The original OnePlus Pad was a decent all-around Android tablet, but it was not amazing in any one area. Now, OnePlus is back with a new tablet device that packs more power, has a better screen, more speakers, and a higher starting price. OnePlus offers an Android tablet alternative that costs less than the latest iPad Airs, though it seems like it’s hewing very close to the rendition from 2023. 

The OnePlus Pad 2 is a one-size-fits-all 12.1-inch 3K tablet. At $550 for 12 GB of RAM and 256 GB of storage, it’s $70 more than the first OnePlus Pad, though it starts with more memory and twice as much internal storage as the first go around’s paltry 128 GB. It’s bigger than the 11.6 LCD on last year’s Pad, though now it’s beefed its resolution to 3K (3000 x 2120) with a stated 600 nits typical and 900 nits peak brightness. It has a variable refresh rate between 30 and 144 Hz, though it’s still an LCD screen, the same as the 2023 OnePlus Pad.

Just like last year’s version, the new Pad supports Dolby Atmos, but it boasts a six-stereo speaker configuration on either side of the device. It may not be as specifically sound-tailored as the Lenovo Tab Plus, but what’s promised is a solid middle ground. 

Last year’s tablet used MediaTek Dimensity 9000 CPU, which was good enough for most applications but not exactly top of its class. The Pad 2 is now powered with the Qualcomm Snapdragon 8 Gen 3 mobile chip. Gizmodo has already experienced some of the chip’s capabilities in Samsung’s latest foldables, and already it’s very promising. We haven’t yet had the chance to compare a Snapdragon 8 Gen 3 tablet to Apple’s latest iPad Air with M2, though on the whole, M2 usually performs better than Qualcomm’s mobile chips in bare benchmark tests. How much that matters depends on what programs you expect to use on your tablet. 

Image: OnePlus

Every device maker thinks they need AI to compete, and OnePlus isn’t an outlier here. There are promised “AI Toolbox” features like AI text-to-speech and recording summaries. The AI Eraser 2.0 will also work like Google’s Magic Eraser to remove unwanted photo elements. 

There’s a new $99 OnePlus Stylo 2 and a $150 Oneplus Smart Keyboard to accompany the new tablet. Despite the size and price difference, there will be many similarities between last year’s and the 2024 model. The Pad 2 has the same 9,510 mAh battery as last year’s, plus the 67W “SUPERVOOC” fast charging. It promises 43 days of standby time, though in our experience, the first Pad’s lifespan and promised “one-month standby life” was far more modest in practice, lasting most of the day before needing a recharge. 

With a bigger screen, the upcoming Pad 2 is slightly heavier than last year’s rendition.
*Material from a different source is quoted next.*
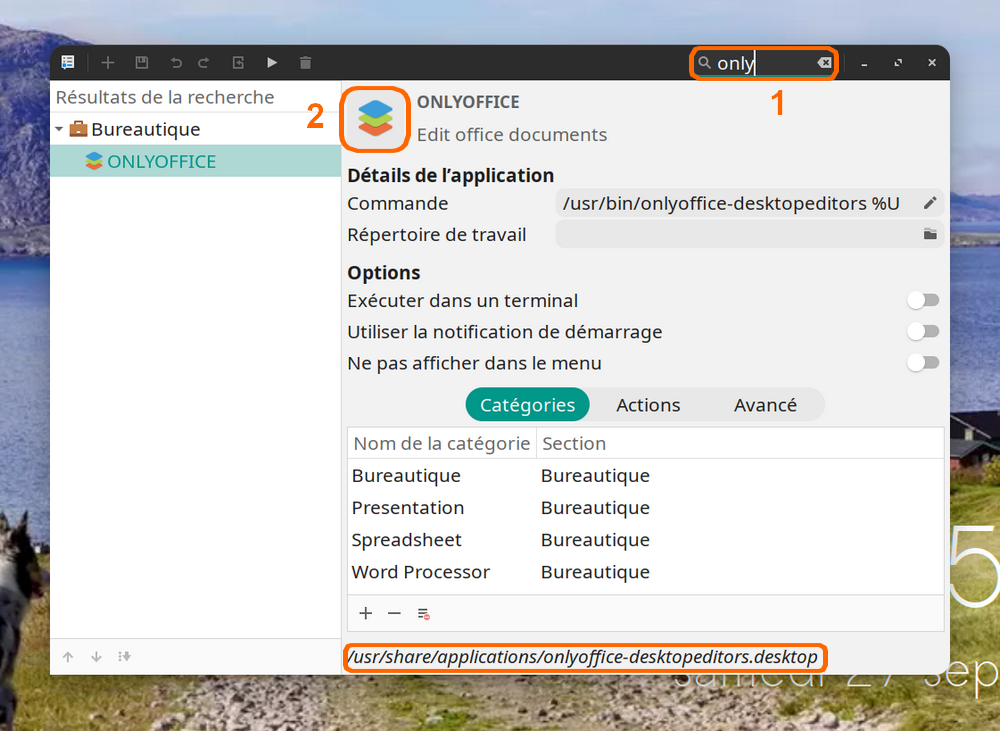Collapse the Bureautique tree category

[x=59, y=129]
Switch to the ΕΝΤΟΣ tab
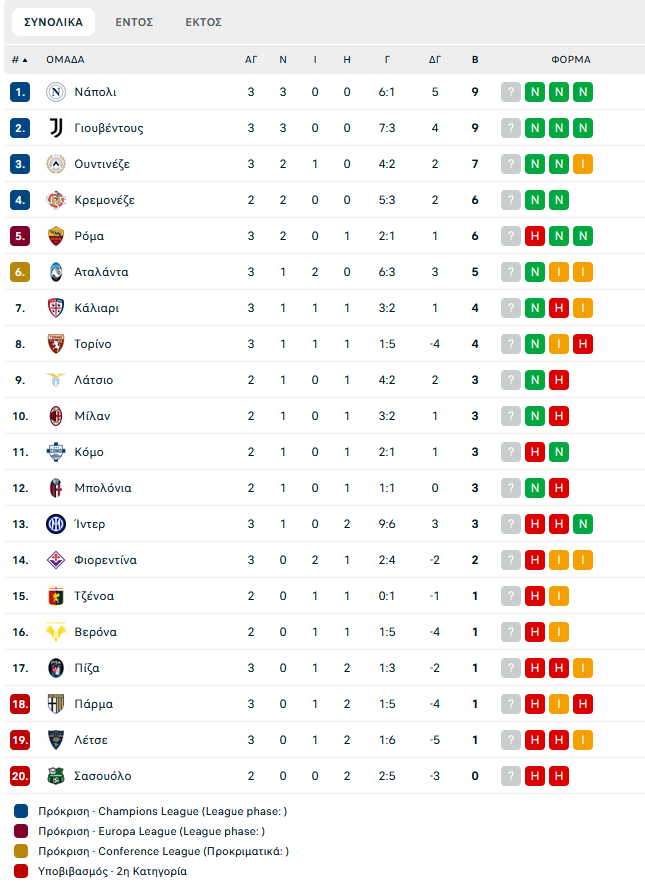The width and height of the screenshot is (645, 883). click(x=134, y=22)
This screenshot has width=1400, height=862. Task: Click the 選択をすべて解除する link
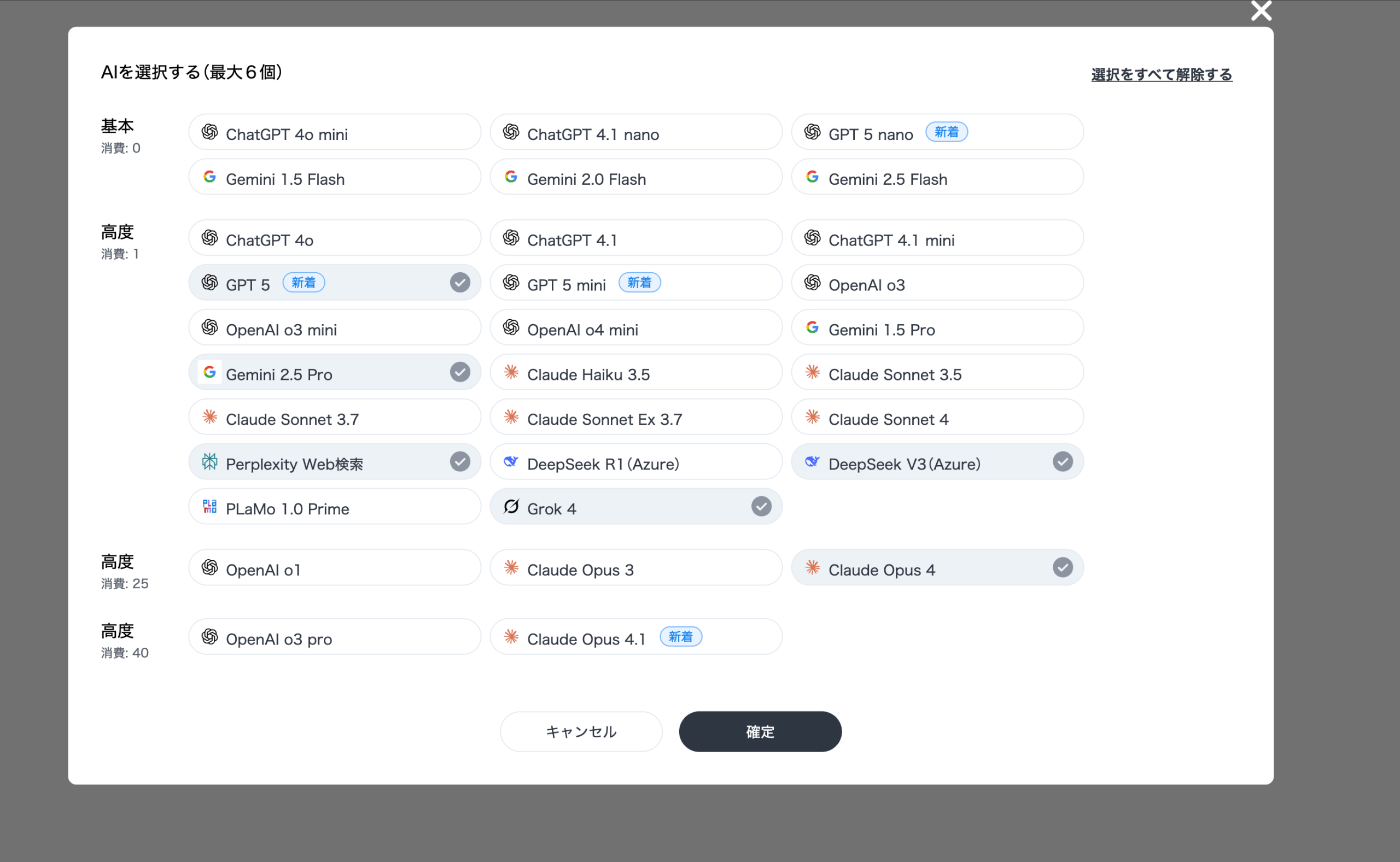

It weighs about 1.3 pounds, so it’s exactly between the 11- and 13-inch iPad Airs or slightly more than the base 11-inch Galaxy Tab S9 (and far less than the humongous Tab S9 Ultra). It will be relatively thin at 6.49 mm, but it’s not beating the iPad Air’s 6.1 mm or the iPad Pro 13-inch’s holy grail 5.1 mm.

The first OnePlus Pad didn’t exactly break new ground in any one category, though it did show Android tablets had legs. We’ve seen attempts from Goole and its Pixel Tablet, though that, too, wasn’t the pioneer of Android tablets. A better chip and more speakers do seem promising, though, in its effort to be everything to everyone, we’ll need to see if it manages to stand out in any area.

The OnePlus Pad 2 is now available for preorder. It should be available on the OnePlus website starting July 30 and on Amazon starting August.